*I wrote this one weekend a while back and just let it sit… but I wanted to revisit the topic as we move into the holiday season.*
My toddler is far less verbal than my first kiddo but one thing that seems perfectly clear is “No”. He has always been interactive and communicative in his own way and understood everything you say but words haven’t been his strong suite. The toddler just turned two in August and has really come into his own at expressing his clear disagreement with “No” clear as a bell. In fact he has multiple “No-s”.
There is “NOOOO” with a angry vibrato and deep conviction. “Hey buddy we will need to finish up playing so we can go home soon.” With frustration and anger his whole body will growl “NOOOOO!”.
Then there is the annoyed, how dare you ask “No- aah” with a little toddler sas. “Did you want to play with this toy?” Then the clearly “you don’t understand my preferences and desires Mother” response of “Noo-ah”. This is also a popular response when the suggestion of a nap is made.
The final most distinct variations is the quick, sharp “No” or “Nope” which is done when he is just too busy and needs to get us out of his hair. While he is busy running around outside, we might ask “Do you want some water?” and without much acknowledgement as he sprints by “No” and he is gone.
That is in stark contrast to my “No-s”?
“We will see.”
“If I have time.”
“I will think about it”
“I don’t know. I don’t think so.”
“I am not sure…we might have…bla…bla”
There is the “Well actually, umm…”
Or the ignore the request until it hopefully just magically disappears or they forget to ask again…
I was wisely told “Let your “Yes” be “Yes” and your “No” be “No”.
Simple enough but it really isn’t. I had to really reflect on how many times my brain and body are screaming “no” but out of my mouth comes some wishy washy answer that implies there might be a chance.

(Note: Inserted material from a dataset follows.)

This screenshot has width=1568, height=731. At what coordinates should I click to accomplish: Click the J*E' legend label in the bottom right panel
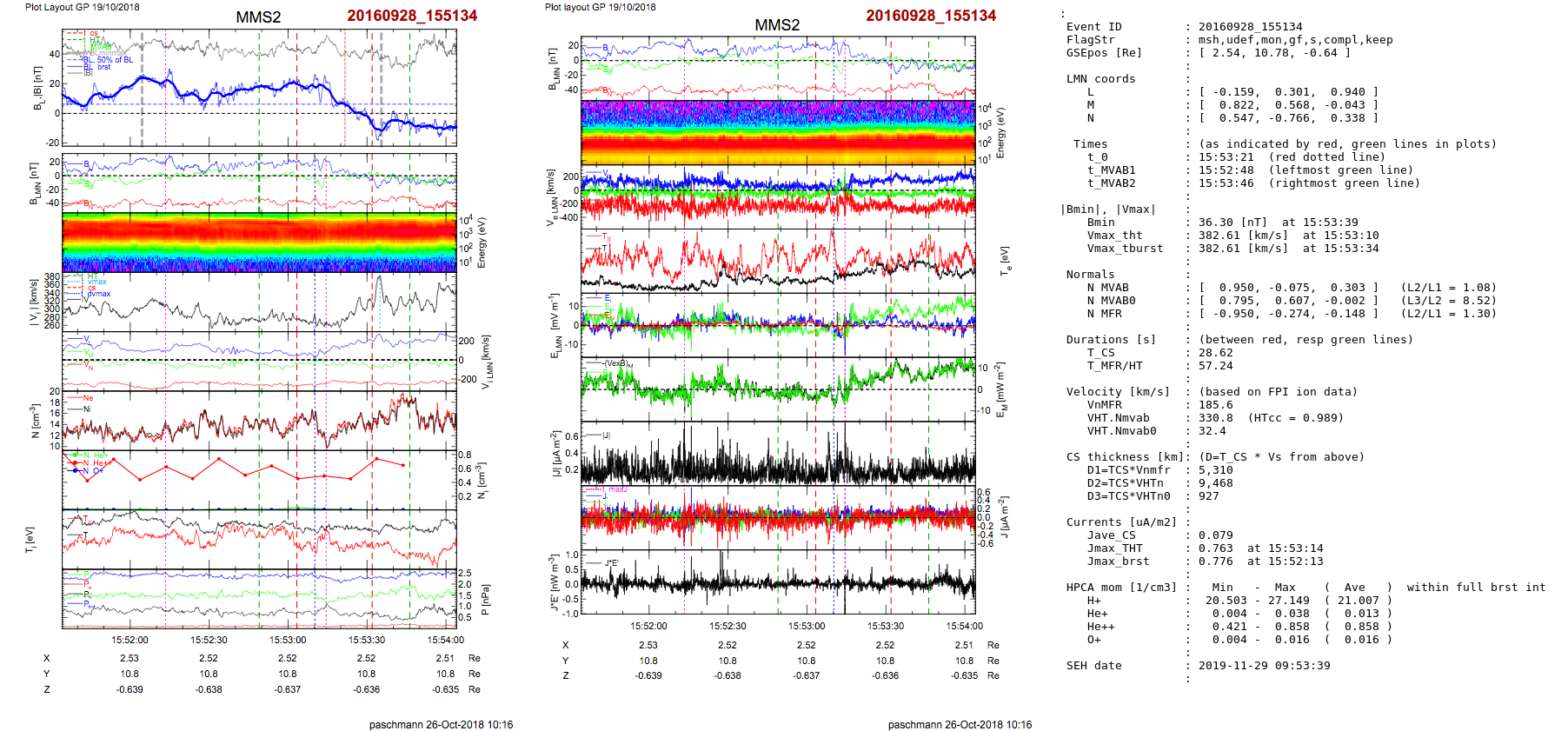click(611, 563)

This is pretty evident with my kiddos. The question goes “Can we do X after supper?”. By all accounts there is no way on Earth we are going out after dark to hunt coyotes while sleeping under the sheet they fashioned as a tent when the temperature is 32 degrees. So instead of a “No, let’s do this instead” I say “We will see….” See about what Jessie, about the temperature suddenly warming 40 degrees or the spring equinox coming back around to extend the day light.
Saying “no” is hard because it makes me realize in saying no I might disappoint someone or create conflict that would be easier to push aside.
Saying no is really an art to balance your own personal happiness and joy and the requests that seem to never stop some days.
I am not an expert (far from it) at saying “No” but here is what I am working on:
- Priorities: What do I value? They say you make time for what matters so instead of pushing off requests and invites either they matter enough to say yes or the honest truth is I have other priorities. I realized that the only person I am truly not replaceable to is my family. A client may say they adore me but the reality is they will get their needs served elsewhere if I should drop off the Earth or even just be unavailable for a simple day here and there.
- Am I just being nice so I get praise and attention? What is the reason I am saying yes. Will it really bring joy or am I doing it for someone’s else’s approval and attention.
- Will saying yes now create a precedence for the future that I am not prepared for. This happens with my kiddos a lot…but yesterday you said we could have ice cream at 11pm
- I can say “No” and that be OK. I don’t have guard anyone against the disappointment or emotion that may come with that sacrificing my own feelings.
….How do you say “No”? Are you a “No” means “No” person?